[Interest] Improve Sharpness of Qml Text Item text rendering

Shawn Rutledge Shawn.Rutledge at qt.io
Wed Oct 25 14:22:57 CEST 2017


> On 25 Oct 2017, at 11:54, Nuno Santos <nunosantos at imaginando.pt> wrote:
> 
> Shawn,
> 
> Thanks for your reply.
> 
> It actually got worst with this setting.

In what way?

The downside of native text is that it’s a bit less efficient, and is rendered exactly at the declared font size, so transforms such as scaling and rotation look terrible.  We don’t use it by default because QtQuick is for fluid applications, but static text looks “more native” with NativeRendering.
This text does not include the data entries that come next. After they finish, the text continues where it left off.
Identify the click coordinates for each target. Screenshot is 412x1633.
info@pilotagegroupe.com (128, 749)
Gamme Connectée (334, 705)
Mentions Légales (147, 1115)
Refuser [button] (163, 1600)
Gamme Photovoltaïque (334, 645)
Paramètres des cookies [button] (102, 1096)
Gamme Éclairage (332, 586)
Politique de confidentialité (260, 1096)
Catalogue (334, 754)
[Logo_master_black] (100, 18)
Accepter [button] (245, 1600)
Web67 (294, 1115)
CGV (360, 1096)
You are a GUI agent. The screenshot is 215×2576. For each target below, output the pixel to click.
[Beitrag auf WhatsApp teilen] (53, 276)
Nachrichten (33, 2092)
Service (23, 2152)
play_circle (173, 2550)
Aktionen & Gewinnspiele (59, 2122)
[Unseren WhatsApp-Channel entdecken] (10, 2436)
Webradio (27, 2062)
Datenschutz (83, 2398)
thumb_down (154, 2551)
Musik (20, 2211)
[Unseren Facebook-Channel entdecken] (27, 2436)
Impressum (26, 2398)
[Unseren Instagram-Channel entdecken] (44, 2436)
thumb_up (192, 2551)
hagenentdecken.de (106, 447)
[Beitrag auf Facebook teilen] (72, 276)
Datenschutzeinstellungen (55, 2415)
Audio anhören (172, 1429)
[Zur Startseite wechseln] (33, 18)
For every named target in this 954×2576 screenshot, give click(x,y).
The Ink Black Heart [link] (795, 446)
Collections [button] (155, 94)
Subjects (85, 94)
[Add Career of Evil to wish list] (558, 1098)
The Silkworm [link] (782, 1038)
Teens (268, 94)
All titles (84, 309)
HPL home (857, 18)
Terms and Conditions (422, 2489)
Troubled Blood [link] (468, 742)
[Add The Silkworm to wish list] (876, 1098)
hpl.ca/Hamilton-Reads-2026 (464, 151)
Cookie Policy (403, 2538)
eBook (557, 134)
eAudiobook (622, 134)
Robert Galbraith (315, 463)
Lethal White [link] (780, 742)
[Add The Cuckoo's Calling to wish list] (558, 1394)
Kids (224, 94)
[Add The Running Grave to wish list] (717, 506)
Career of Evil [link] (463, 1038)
Here’s a little torture-test you can try (with the qml runtime):

import QtQuick 2.0
import QtQuick.Layouts 1.1
import QtQuick.Controls 2.1

Rectangle {
    width: 900
    height: 480

    GridLayout {
        width: parent.width
        columns: 3
        flow: GridLayout.TopToBottom

        Repeater {
            model: 10
            Text {
                text: "default rendering"
                font.pixelSize: sizeSlider.value * (index + 1)
                transformOrigin: Item.TopLeft
                scale: scaleSlider.value
                rotation: rotationSlider.value
            }
        }

        Repeater {
            id: nrRepeater
            model: 10
            Text {
                renderType: Text.NativeRendering
                text: "native rendering"
                font.pixelSize: sizeSlider.value * (index + 1)
                Layout.column: 1
                Layout.row: index
                transformOrigin: Item.TopLeft
                scale: scaleSlider.value
                rotation: rotationSlider.value
            }
        }

        Repeater {
            model: 10
            Canvas {
                width: 300
                height: fontSize
                property real fontSize: sizeSlider.value * (index + 1)
                onPaint: {
                    var ctx = getContext("2d");
                    ctx.clearRect(0, 0, width, height);
                    ctx.fillStyle = Qt.rgba(0, 0, 0, 1);
                    ctx.font = fontSize + 'px Helvetica';
                    ctx.textBaseline = 'top';
                    console.log("painting " + index + " , height " + height + " font " + ctx.font + " based on " + sizeSlider.value)
                    ctx.fillText('canvas rendering', 0, 0);
                }
                Layout.column: 2
                Layout.row: index
                transformOrigin: Item.TopLeft
                scale: scaleSlider.value
                rotation: rotationSlider.value
            }
        }
        SequentialAnimation on y {
            id: jumper
            running: cbAnimate.checked
            loops: Animation.Infinite
            NumberAnimation { from: 0; to: amplitudeSlider.value }
            NumberAnimation { to: 0; from: amplitudeSlider.value }
        }
    }

    Column {
        anchors.bottom: parent.bottom
        Row {
            spacing: 6
            Text { text: "Pixel size"; anchors.verticalCenter: parent.verticalCenter }
            Slider { id: sizeSlider; from: 2; to: 5 }
            CheckBox { id: cbAnimate; text: "Jumpy"; checked: true }
            Slider { id: amplitudeSlider; from: 1; to: 10; value: 1; onValueChanged: jumper.restart() }
        }
        Row {
            spacing: 6
            Text { text: "Scale"; anchors.verticalCenter: parent.verticalCenter }
            Slider { id: scaleSlider; from: 0.5; to: 2; value: 1 }
            Text { text: "Rotation"; anchors.verticalCenter: parent.verticalCenter }
            Slider { id: rotationSlider; from: -10; to: 10; value: 0 }
            Button { text: "Reset"; onClicked: { scaleSlider.value = 1; rotationSlider.value = 0 } }
        }
    }
}

> So I assume there aren’t any other alternatives.

There’s some work in progress toward rendering with contours eventually: https://bugreports.qt.io/browse/QTBUG-61933 but that’s intended for larger text sizes.

You could try using QPainter (make a custom C++ Item which renders words to textures and then creates QSGImageNodes for them), but I think that would look about the same as native text.